Chinese superstar Fan Bingbing took to social media for the first time in months Wednesday to apologise to fans and the Communist Party for tax evasion, shortly after news broke that authorities had ordered her to pay nearly $130 million in back taxes and fines.
Fan, 36, took to China’s Twitter-like Weibo on Wednesday to acknowledge her wrongs, beg for her supporters’ forgiveness, and apologise to ‘society, the friends who care about me, the public and the national tax authorities.’
‘Without the Party and country’s good policies, without the loving attention of the masses, there would be no Fan Bingbing,’ she wrote to her 62 million followers.
She added: ‘I’ve been suffering unprecedented pain recently. I’m so ashamed of what I’ve done. Here, I sincerely apologize to everyone.
‘I completely accept all the penalty decisions made according to law, after the investigation done by tax authorities. I will follow the order, try my best to overcome difficulties, raise fund, pay taxes and fines.’
The actress, model and producer had been a ubiquitous household name in China for years and tasted Hollywood success with a role in the 2014 blockbuster ‘X-Men: Days of Future Past.’
But she disappeared from the public eye and her once active social media presence went silent in May after allegations emerged that she had evaded taxes on a lucrative movie shoot, charges her studio called ‘slander’.
Her sudden absence from screens and advertisements across the country spurred rumors that she had been snatched by officials at a time when Beijing is cracking down on what it views as excesses in the film and television industry.
Chinese tax authorities have now laid at least part of the mystery to rest, ruling that both Fan and companies controlled by her failed to pay tens of millions of dollars in taxes, the official Xinhua news service reported on Wednesday.

□ □ □ □ □ □ □

=== Tasks to perform ===
**A.** Can you write out the passage of the article on Fan Bingbing's tax case from "Chinese superstar Fan" to "62 million followers."?
**B.** How would you continue the article on Fan Bingbing's tax case from the point where it stops?
The listing has nothing to do with the article on Fan Bingbing's tax case.

=== Data shown ===
□ □ □ □ □ □ □

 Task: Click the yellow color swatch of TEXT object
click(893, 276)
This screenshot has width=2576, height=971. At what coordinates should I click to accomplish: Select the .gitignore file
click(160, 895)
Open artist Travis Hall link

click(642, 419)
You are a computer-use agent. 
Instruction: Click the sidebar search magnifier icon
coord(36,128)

□ □ □ □ □ □ □

=== Expected results ===
**A.**
Chinese superstar Fan Bingbing took to social media for the first time in months Wednesday to apologise to fans and the Communist Party for tax evasion, shortly after news broke that authorities had ordered her to pay nearly $130 million in back taxes and fines.
Fan, 36, took to China’s Twitter-like Weibo on Wednesday to acknowledge her wrongs, beg for her supporters’ forgiveness, and apologise to ‘society, the friends who care about me, the public and the national tax authorities.’
‘Without the Party and country’s good policies, without the loving attention of the masses, there would be no Fan Bingbing,’ she wrote to her 62 million followers.

**B.**
The report said Fan would have to pay a total of 883 million yuan ($129 million) in owed taxes, fines and penalties, adding that she would avoid criminal prosecution as long as she met a repayment deadline.
At least one other person implicated in the probe has been detained for further investigation related to concealing and ‘deliberately destroying’ accounting documents, Xinhua added without detailing that person’s identity.
Fan’s agent has also been detained by police, according to reports and her office in China is currently abandoned.
However, many net users felt the penalty for Fan’s offences was not heavy enough.
‘How come she could escape criminal prosecution?’ user Guzi314 said on Weibo. ‘So does this mean that you won’t face jail time for stealing money from the government?’
‘What is 883 million yuan ($129 million) to the richest actress in China?’ said user Ziyu Shizuipiao. ‘To her, it’s just the remuneration for several of her movies. Fan Bingbing is way richer. Everything is going to go away after a year or so, and she will still be allowed to make millions in the entertainment industry.’
Net users have also compared Fan’s incident with another tax evasion case, in which former flight attendant Li Xiaohang was fined 500,000 yuan ($73,000) and sentenced to 11 years jail in 2013 for smuggling cosmetics from duty-free shops in South Korea and evading up to 1.13 million yuan ($165,000) worth of taxes.
Li later had her fine and prison sentence reduced to 40,000 yuan ($58,000) and three years respectively following an appeal.
‘Not fair when other tax evaders all faced criminal prosecution and had to go to jail,’ user Wodejiandancool said. ‘The amount of tax that Fan evaded is for sure larger than the flight attendant’s.’
‘The flight attendant is probably crying in the toilet right now,’ another user Alilangyo said.
However, some Fan’s supporters stood by her side.
‘She has apologised and said she’ll pay the fine,’ Kuaileshiguang9153 said. ‘What more do you want from Bingbing?’
Following the investigation into Fan, authorities have declared a wider crackdown on the entertainment industry, Xinhua said.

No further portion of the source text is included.